## Data for analysis:

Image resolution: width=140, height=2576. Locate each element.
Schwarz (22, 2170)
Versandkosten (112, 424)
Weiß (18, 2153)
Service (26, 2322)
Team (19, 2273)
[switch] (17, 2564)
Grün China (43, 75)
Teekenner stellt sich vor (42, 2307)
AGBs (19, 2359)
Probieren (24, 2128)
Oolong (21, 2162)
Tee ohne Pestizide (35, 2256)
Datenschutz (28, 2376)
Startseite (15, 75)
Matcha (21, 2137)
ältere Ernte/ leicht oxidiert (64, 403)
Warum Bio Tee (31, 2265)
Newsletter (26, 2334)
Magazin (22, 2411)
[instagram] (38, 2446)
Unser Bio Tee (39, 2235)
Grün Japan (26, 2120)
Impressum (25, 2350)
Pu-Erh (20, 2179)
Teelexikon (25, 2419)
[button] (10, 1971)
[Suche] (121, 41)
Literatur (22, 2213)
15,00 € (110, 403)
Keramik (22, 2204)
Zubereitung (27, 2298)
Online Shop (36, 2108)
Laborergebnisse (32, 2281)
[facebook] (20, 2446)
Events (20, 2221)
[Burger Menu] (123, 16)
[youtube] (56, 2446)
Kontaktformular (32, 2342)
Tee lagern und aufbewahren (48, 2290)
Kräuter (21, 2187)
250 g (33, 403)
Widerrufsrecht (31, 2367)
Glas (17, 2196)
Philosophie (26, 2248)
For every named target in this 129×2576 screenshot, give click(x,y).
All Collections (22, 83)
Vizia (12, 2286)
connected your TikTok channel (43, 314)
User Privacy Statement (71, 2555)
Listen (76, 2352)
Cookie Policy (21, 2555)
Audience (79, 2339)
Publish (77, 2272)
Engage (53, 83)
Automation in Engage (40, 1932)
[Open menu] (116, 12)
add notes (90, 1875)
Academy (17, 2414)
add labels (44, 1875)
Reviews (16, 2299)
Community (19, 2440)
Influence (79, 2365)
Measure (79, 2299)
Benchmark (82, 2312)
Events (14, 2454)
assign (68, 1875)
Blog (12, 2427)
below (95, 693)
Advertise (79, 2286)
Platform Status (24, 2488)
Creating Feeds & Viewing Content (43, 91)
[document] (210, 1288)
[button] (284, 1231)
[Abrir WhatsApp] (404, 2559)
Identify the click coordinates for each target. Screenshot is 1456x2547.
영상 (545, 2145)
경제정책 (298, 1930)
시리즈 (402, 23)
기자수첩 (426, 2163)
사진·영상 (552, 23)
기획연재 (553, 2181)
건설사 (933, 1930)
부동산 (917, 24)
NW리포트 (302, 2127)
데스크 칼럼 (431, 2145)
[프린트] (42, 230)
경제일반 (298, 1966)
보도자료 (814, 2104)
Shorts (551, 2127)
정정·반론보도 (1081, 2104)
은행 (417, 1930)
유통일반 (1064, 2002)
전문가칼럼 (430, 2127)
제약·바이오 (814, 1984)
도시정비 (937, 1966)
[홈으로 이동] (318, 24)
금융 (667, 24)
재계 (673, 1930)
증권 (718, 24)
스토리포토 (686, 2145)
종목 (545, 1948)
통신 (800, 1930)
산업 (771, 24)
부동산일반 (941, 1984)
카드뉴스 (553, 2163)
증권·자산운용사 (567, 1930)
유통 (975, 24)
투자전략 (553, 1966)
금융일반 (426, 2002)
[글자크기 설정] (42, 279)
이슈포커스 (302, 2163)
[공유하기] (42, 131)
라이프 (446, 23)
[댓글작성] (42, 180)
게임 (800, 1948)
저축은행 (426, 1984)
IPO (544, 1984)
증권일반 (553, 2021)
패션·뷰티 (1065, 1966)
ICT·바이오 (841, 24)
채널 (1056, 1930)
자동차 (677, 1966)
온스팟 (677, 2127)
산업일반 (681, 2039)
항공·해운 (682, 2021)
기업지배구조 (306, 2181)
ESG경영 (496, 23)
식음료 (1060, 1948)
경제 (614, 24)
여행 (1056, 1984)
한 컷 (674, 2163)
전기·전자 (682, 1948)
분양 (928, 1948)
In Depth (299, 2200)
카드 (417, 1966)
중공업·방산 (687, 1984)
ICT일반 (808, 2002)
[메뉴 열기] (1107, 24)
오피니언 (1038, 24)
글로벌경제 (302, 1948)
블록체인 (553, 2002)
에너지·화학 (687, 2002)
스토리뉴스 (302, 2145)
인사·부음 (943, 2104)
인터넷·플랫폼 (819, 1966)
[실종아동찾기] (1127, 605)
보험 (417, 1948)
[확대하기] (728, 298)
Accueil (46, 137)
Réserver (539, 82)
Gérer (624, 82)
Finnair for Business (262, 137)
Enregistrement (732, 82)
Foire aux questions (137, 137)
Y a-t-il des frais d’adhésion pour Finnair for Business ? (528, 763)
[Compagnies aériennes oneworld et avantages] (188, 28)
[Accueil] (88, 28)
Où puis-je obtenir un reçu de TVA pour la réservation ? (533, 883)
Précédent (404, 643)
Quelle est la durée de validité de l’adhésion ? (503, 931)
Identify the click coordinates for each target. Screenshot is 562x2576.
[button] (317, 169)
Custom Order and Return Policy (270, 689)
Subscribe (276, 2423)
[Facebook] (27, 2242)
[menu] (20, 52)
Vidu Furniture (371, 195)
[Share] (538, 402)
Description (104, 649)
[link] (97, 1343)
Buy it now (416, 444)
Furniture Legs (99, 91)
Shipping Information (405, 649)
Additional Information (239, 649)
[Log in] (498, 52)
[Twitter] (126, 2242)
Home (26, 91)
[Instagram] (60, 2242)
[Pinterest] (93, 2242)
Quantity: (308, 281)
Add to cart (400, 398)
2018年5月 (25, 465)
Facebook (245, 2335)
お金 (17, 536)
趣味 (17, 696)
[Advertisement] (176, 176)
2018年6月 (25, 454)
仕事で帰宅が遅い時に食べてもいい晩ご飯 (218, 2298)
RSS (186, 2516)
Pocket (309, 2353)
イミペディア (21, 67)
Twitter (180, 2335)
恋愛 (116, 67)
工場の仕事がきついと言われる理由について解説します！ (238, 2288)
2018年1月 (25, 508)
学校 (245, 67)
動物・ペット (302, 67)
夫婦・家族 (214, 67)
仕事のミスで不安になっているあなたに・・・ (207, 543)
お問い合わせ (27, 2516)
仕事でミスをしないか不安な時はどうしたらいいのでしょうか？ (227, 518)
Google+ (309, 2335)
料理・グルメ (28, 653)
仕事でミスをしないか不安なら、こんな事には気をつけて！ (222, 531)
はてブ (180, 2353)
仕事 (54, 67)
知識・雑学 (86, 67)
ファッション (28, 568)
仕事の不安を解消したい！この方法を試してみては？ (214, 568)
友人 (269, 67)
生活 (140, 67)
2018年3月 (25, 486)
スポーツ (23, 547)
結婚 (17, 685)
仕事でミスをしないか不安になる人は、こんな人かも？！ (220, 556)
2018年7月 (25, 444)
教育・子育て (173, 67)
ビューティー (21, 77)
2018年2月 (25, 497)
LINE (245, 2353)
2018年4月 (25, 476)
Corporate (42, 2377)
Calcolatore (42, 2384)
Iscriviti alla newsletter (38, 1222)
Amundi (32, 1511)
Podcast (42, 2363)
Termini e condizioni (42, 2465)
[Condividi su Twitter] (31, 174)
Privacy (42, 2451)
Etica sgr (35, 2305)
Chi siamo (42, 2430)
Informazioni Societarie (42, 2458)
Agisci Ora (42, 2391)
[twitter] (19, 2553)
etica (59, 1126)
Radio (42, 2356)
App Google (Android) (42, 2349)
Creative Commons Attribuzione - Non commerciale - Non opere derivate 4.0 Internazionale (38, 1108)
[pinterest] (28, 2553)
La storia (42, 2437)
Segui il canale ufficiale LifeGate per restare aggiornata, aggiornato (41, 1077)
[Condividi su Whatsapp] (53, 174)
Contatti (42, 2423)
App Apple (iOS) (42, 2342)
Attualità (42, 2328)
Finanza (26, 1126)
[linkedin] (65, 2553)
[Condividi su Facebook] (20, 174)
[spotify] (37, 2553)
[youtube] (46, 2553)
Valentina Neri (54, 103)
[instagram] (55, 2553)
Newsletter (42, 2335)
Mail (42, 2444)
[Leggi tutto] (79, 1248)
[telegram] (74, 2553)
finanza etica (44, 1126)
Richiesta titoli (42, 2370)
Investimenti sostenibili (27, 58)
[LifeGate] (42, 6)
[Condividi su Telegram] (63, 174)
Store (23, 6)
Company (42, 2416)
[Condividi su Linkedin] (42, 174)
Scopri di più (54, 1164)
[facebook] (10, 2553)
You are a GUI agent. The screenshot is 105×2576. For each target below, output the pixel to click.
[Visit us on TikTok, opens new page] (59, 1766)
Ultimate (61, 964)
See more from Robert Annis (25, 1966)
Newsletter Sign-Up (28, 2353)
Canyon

## The task:
Search the entries above for "Finnair". Return every line that has it.

## Task solution:
Finnair for Business (262, 137)
Y a-t-il des frais d’adhésion pour Finnair for Business ? (528, 763)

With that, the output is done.